## [Lines on where items appear]
# # # # #
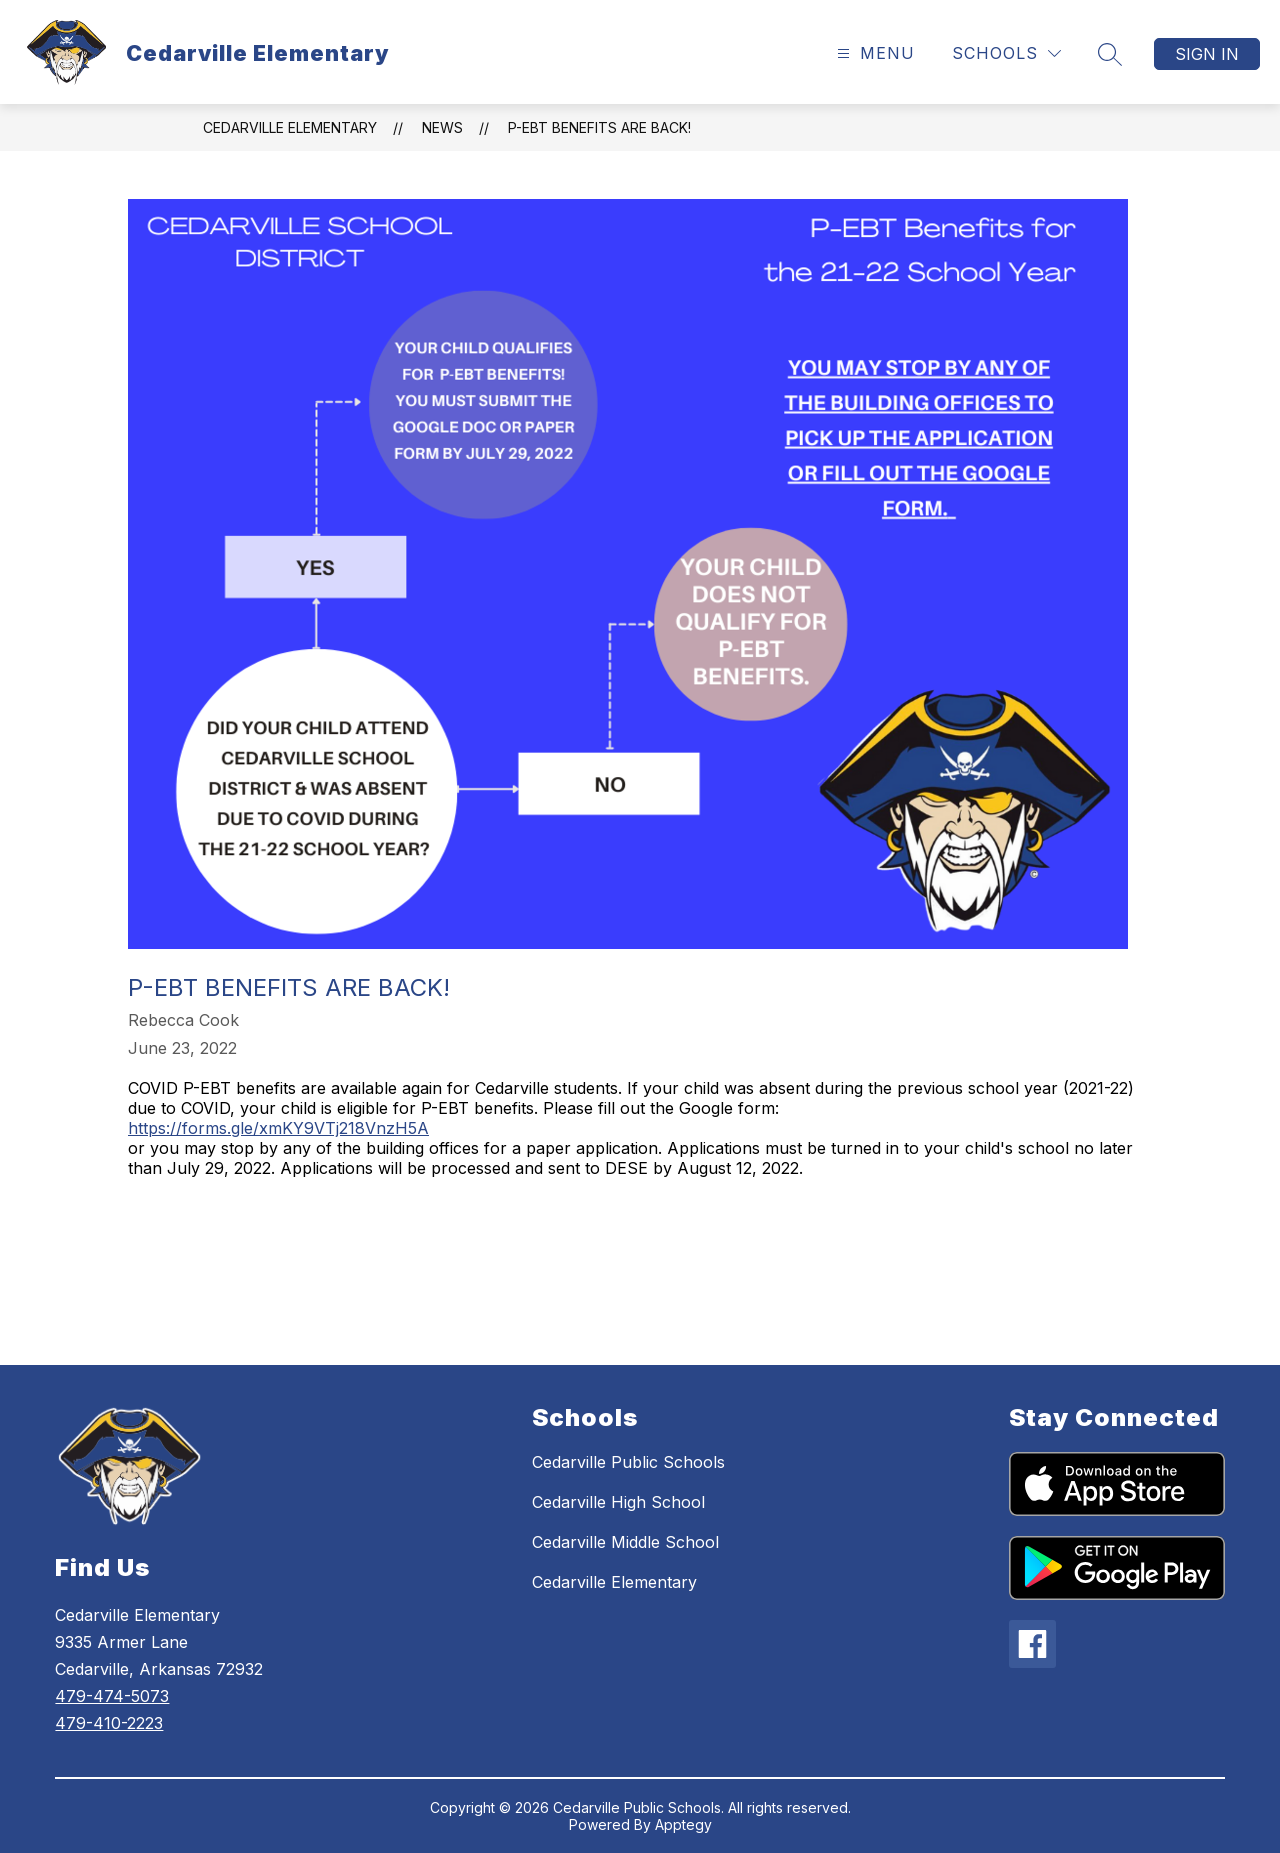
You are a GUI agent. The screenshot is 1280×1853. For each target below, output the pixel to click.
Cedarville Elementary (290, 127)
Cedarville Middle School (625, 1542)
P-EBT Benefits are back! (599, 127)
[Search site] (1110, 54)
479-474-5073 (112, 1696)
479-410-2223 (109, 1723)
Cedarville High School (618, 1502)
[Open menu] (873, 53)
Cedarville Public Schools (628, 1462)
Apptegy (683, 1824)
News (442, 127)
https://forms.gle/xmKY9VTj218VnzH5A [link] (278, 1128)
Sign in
# # # # #
## [Your instructions]
Could you give all of these lines again, substituting "Cedar Falls" for "Cedarville" wherever it appears and changing nothing else? Leave the picture out of your answer.

## [The answer]
You are a GUI agent. The screenshot is 1280×1853. For each target below, output the pixel to click.
Cedar Falls Elementary (290, 127)
Cedar Falls Middle School (625, 1542)
P-EBT Benefits are back! (599, 127)
[Search site] (1110, 54)
479-474-5073 (112, 1696)
479-410-2223 (109, 1723)
Cedar Falls High School (618, 1502)
[Open menu] (873, 53)
Cedar Falls Public Schools (628, 1462)
Apptegy (683, 1824)
News (442, 127)
https://forms.gle/xmKY9VTj218VnzH5A [link] (278, 1128)
Sign in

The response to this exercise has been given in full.